Entries provided section start
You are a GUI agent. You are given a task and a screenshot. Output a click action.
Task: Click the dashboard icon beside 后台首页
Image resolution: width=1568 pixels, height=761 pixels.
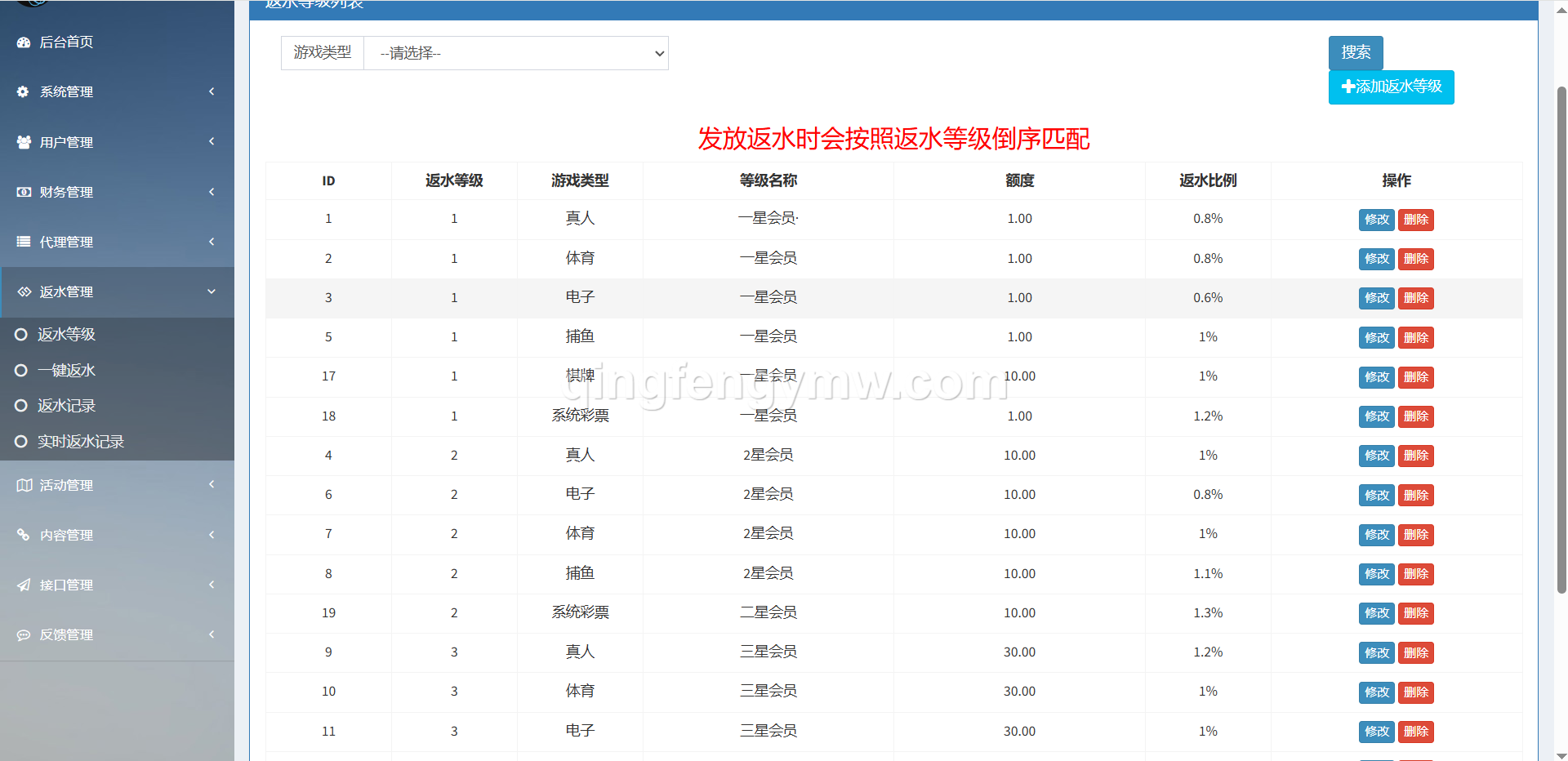click(24, 42)
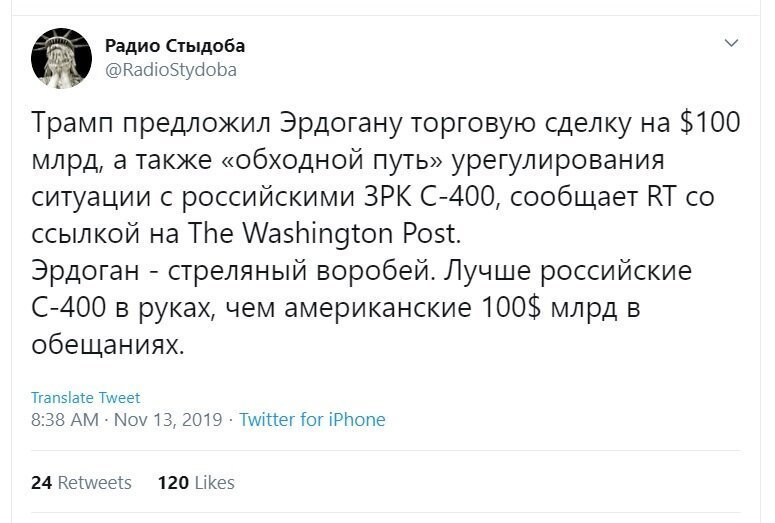Click "The Washington Post" in the tweet text
The height and width of the screenshot is (523, 775).
tap(324, 233)
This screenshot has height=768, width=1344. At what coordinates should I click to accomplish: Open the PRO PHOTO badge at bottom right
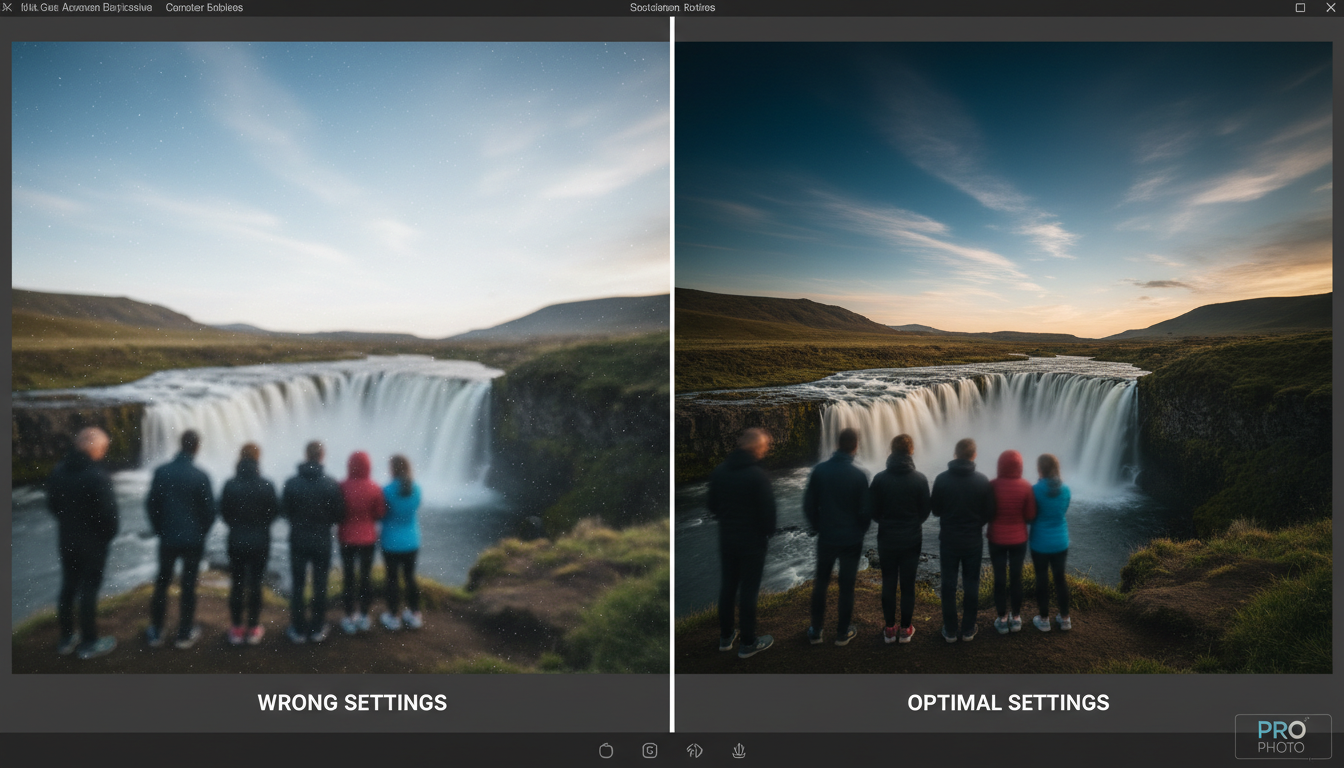coord(1283,736)
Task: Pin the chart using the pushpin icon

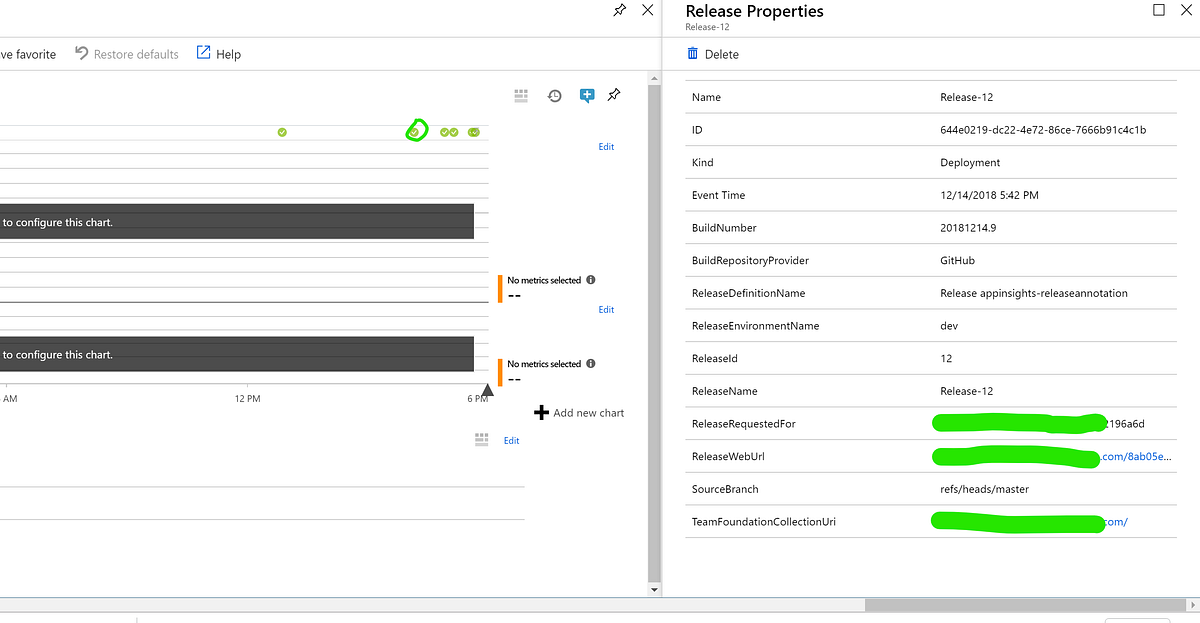Action: point(613,95)
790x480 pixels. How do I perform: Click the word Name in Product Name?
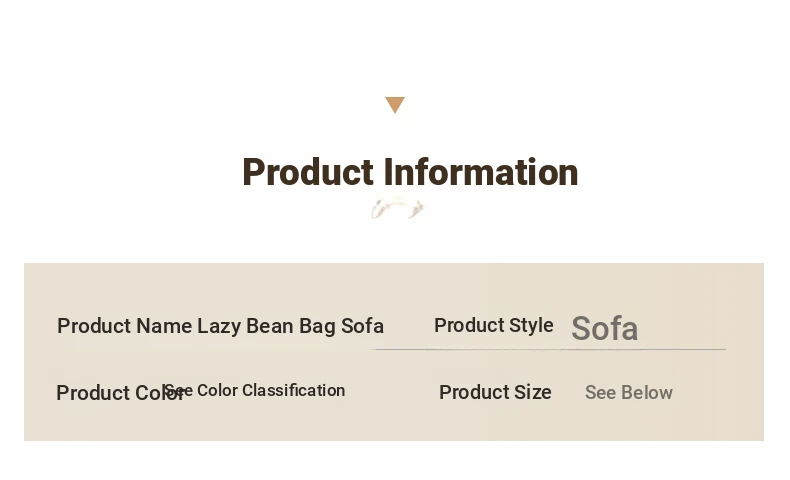click(x=164, y=326)
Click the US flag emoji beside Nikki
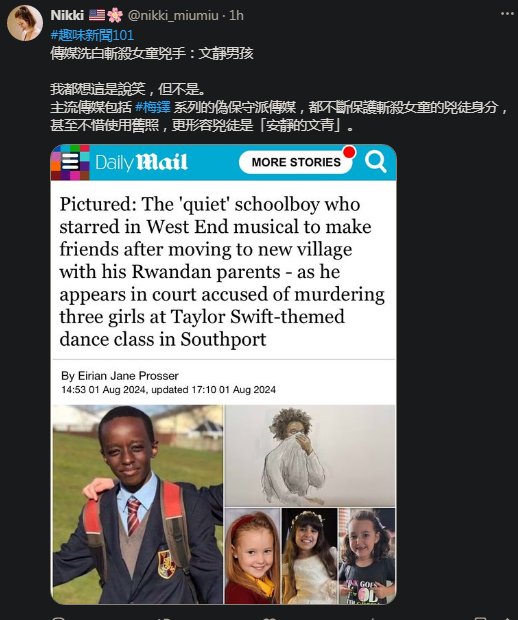518x620 pixels. [x=97, y=15]
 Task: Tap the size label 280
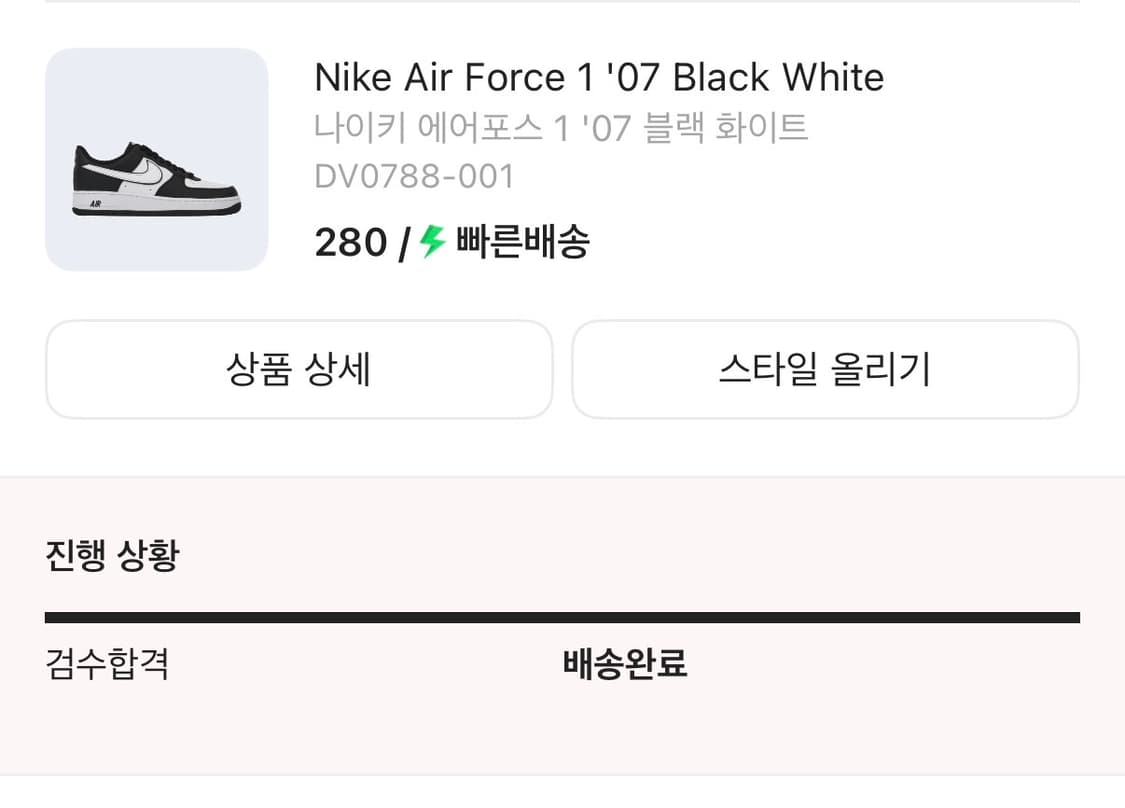point(348,241)
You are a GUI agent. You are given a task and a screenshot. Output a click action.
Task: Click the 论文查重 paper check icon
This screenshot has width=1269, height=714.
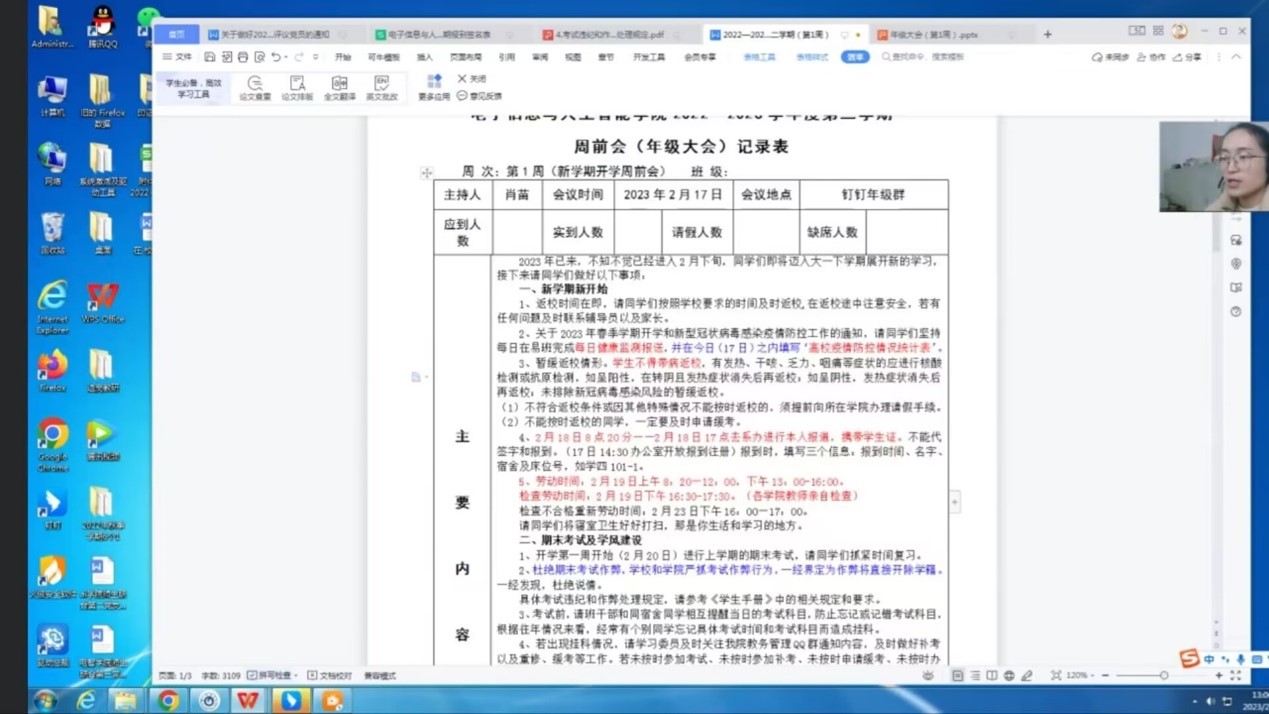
Entries provided section end
Task requirements ->
Give back every record above exactly as written, skipping each picture.

Answer for this exercise ->
You are a GUI agent. You are given a task and a screenshot. Output a click action.
Task: Click the dashboard icon beside 后台首页
Image resolution: width=1568 pixels, height=761 pixels.
click(24, 42)
Click "The Washington Post" in the tweet text
The height and width of the screenshot is (523, 775).
tap(324, 233)
This screenshot has height=768, width=1344. At what coordinates should I click to accomplish: Open the PRO PHOTO badge at bottom right
coord(1283,736)
Task: Pin the chart using the pushpin icon

Action: point(613,95)
790x480 pixels. How do I perform: Click the word Name in Product Name?
click(x=164, y=326)
Click the US flag emoji beside Nikki
518x620 pixels. [x=97, y=15]
 Task: Tap the size label 280
point(348,241)
You are a GUI agent. You are given a task and a screenshot. Output a click action.
Task: Click the 论文查重 paper check icon
This screenshot has width=1269, height=714.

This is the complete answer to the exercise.